### [AUSGEWÄHLTER AUSZUG]
%%

Mit dem Herzen sich empören über Heuschrecken und Massenmorde

Besprechung von
Arundhati Roy:
Aus der Werkstatt der Demokratie
S. Fischer Verlag, Frankfurt am Main, 2009

Auf Heuschrecken zu achten, so der erste Teil des Originaltitels von Arundhati Roys Buch, rät uns die Autorin, meint damit aber nicht nur Insekten, die in ein Dorf einfallen. Diese Tiere sind ein schlechtes Omen. Roy lässt sie künden von Völkermorden, die sich die indische Regierung hat zuschulden kommen lassen, und von schleichender rassischer/ethnischer/religiöser Diskriminierung. Aber nicht nur. Wie Roy an internationalen und historischen Beispielen zeigt, haben Heuschrecken klare ökonomische Interessen, die sie als „Fortschritte“ deklarieren. Im heutigen Indien sind dies der Bau von Dämmen, die Vernetzung von Flüssen, Bergbauvorhaben und die Zerstörung von Wäldern. Diese von ihr als Ökozid bezeichnete Vorhaben sind eng mit Genozid verbunden, mit Vertreibung und einem „Kampf um Lebensraum“.

%%

### [BEREITGESTELLTES MATERIAL]
%%

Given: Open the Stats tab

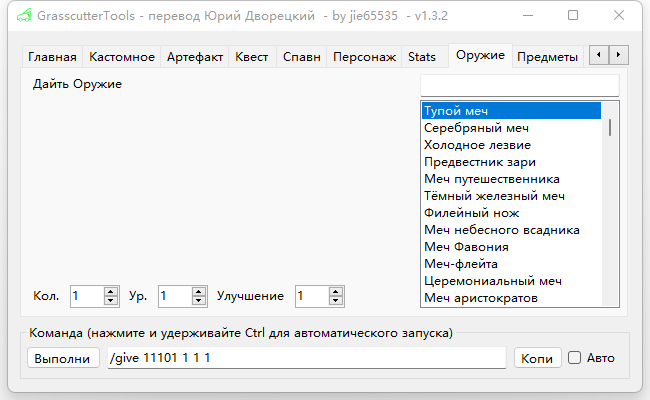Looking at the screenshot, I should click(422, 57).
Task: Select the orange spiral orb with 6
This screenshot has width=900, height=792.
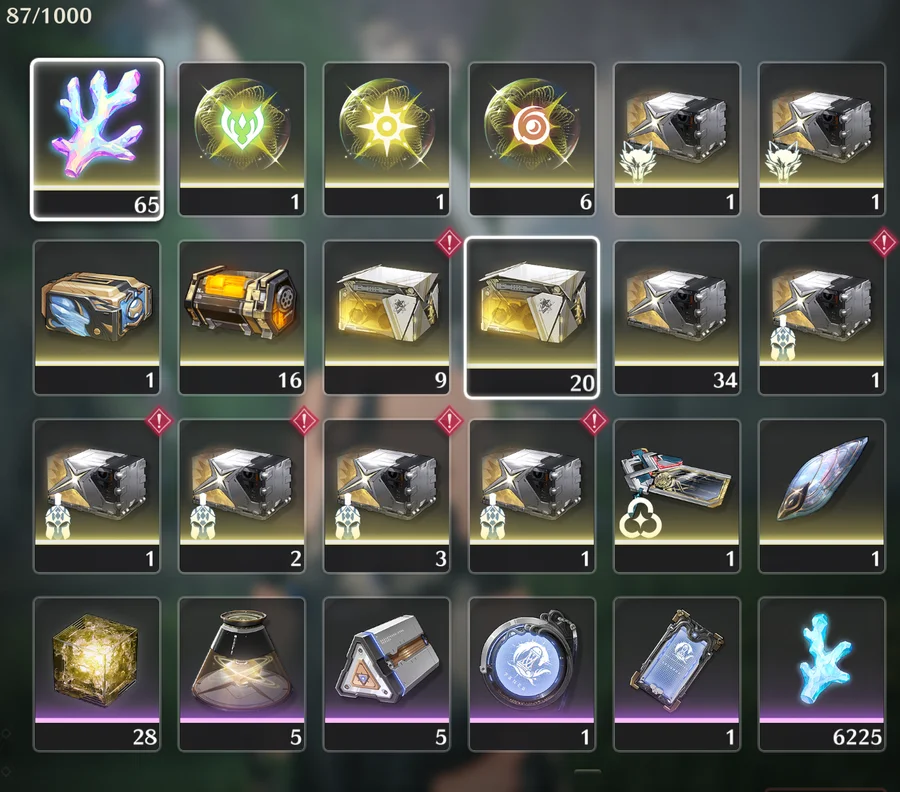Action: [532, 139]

%%
%%

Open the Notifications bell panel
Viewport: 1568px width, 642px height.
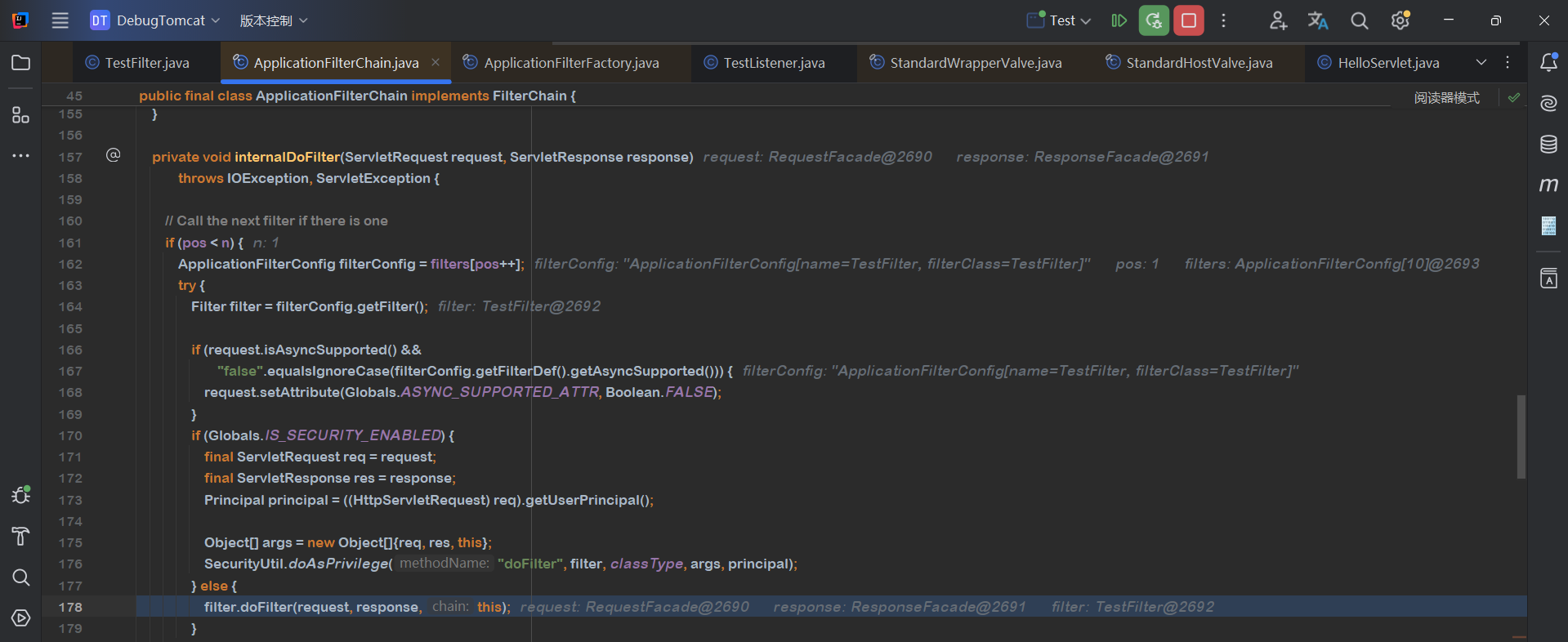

%%

### [WAS ZU TUN IST]
1: Welche Vorhaben im heutigen Indien nennt die Buchbesprechung zu Arundhati Roy als angebliche „Fortschritte“?
2: Setze die Buchbesprechung zu Arundhati Roy nach ihrem letzten Satz fort.

### [GELÖSTE AUFGABEN]
1: Den Bau von Dämmen, die Vernetzung von Flüssen, Bergbauvorhaben und die Zerstörung von Wäldern.

2:
Der verharmlosende deutsche Titel, der außer auf die bildliche Darstellung einer Heuschrecke auf dem Umschlag auf das Symboltier verzichtet hat, bereitet die LeserInnen nicht auf den schockierenden Inhalt vor: auf von der Regierung tolerierten Massenmorde an Muslimen im Namen eines hinduistischen Nationalismus, auf eklatante Unrechtshandlungen der Justiz bei der Verfolgung eines angeblichen Attentäters und auf die Vorgehensweise indischer Besatzer in Kaschmir.

Roy schreibt aus vollem Herzen. So sollten ihre im Zeitraum von 2002 bis 2008 entstandenen Texte auch mit dem Herzen gelesen werden. Andernfalls wird es z. B. aufstoßen, dass sie zwar den von ihr verwandten Genozidbegriff klar definiert, Faschismus dagegen synonym für vom Staat begangene oder geduldete Gräueltaten gegen Minderheiten benutzt.

Besonders zu Herzen gehen die Texte, in denen sie das Szenario eines Ausverkaufs Indiens an Konzerne schildert, die das Land ausbeuten. Oder wenn sie fiktiv die Konkurrenz zweier künstlichen Schnee produzierenden Unternehmen ausmalt, die ihren Profit aus dem Klimawandel machen.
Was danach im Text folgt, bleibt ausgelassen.